Quando ha pensato seriamente di farcela?

Onestamente sono due i momenti.

Cominciamo dal primo...

Quando è rientrato Del Chiaro dall’infortunio, a maggio. Benetti è potuto tornare a fare il suo ruolo e io mi sono convinto di avere un roster presentabile, e non solo in termini numerici.

E il secondo momento?

Dopo gara 1 a Desio con Cantù. Al di là della sconfitta abbiamo dimostrato, principalmente a noi stessi, di poterci stare. Ci ha dato consapevolezza. Più di quello accaduto poi nel corso della serie. Perché gara 2 era scontato finisse in quel modo, ma poi sapevamo di poter vincere a casa nostra e rilanciare le ambizioni.

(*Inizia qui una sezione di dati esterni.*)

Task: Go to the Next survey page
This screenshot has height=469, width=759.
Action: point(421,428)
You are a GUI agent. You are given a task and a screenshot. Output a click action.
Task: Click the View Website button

E da Casale, gara 5 tragica per la S. Bernardo, se ne andò via con cosa?

Con la consapevolezza che con Torino potessimo giocarcela veramente. Era l’unica delle squadre che in tutti gli incroci dell’anno non avevamo mai affrontato. Ma, tra fattore campo e carica dopo aver vinto a Casale e quasi anche a Desio, sapevo che sarebbe potuta finir bene, andandoci a prendere, nel caso, anche una partita a casa loro. Senza paura di giocarcela fino in fondo.

Torniamo a Desio. Sfida per lei non normale con due post gara ancora di meno (normali).

Vi ringrazio per la domanda. Perché ho letto e sentito cose assurde, tipo che avrei rovinato e spaccato di tutto. Invece, dopo gara 1 persa in quel modo, ero arrabbiatissimo e in un impeto di grinta ho aperto una porta con molto vigore, scheggiando un vetro. Ovviamente ho sbagliato, mi prendo la responsabilità. Ho chiesto scusa e ho ripagato il danno.

E due sere più tardi?

La seconda volta è chiaro che sia stata una cosa brutta, che non deve mai capitare. Tra l’altro con Benetti colpito in un momento sportivamente sbagliato, quando i fumi dell’agonismo erano già evaporati. Il gesto di uno poco intelligente ha messo seriamente a rischio l’incolumità fisica del nostro giocatore.

E a lei ne hanno cacciate di tutti i colori...

Anche qui ci tengo a fare dei distinguo. Sfortunatamente ci sono i social ad amplificare la realtà, con quei 10 che scrivono una cosa che fanno più rumore dei 1.000 che la pensano diversamente. Ci sono rimasto male per alcuni atteggiamenti, è vero, con gente insospettabile così arrabbiata e disgustata. Ma con il 90% dei canturini, a partire dagli Eagles, ho un ottimo rapporto. Ci sentiamo, ci siamo sentiti, mi hanno fatto i complimenti, dopo la serie con Cantù e alla promozione in A. Lo stesso vale per il 95% della gente di Cantù, che mi ha riservato solo attestati di stima. Dovessi incontrare a far la spesa quei 10 stupidi che si agitano su Facebook, mi farei offrire il caffè.

E come la mettiamo con la storia che Pistoia rinuncerà alla serie A vendendo i diritti?

Anche in questo caso non è che l’amplificazione di roba scritta sui social contro di me e la società. Senza alcun fondamento. Pistoia Basket 2000 farà la A, con le difficoltà delle squadre che salgono da dietro. Se con il 15° o 16° budget dell’A2 siamo riusciti a fare quel che abbiamo fatto, cosa volete che ci spaventi partire magari anche con l’ultimo della serie maggiore? L’unica cosa che venderemo è la pelle. Statene certi.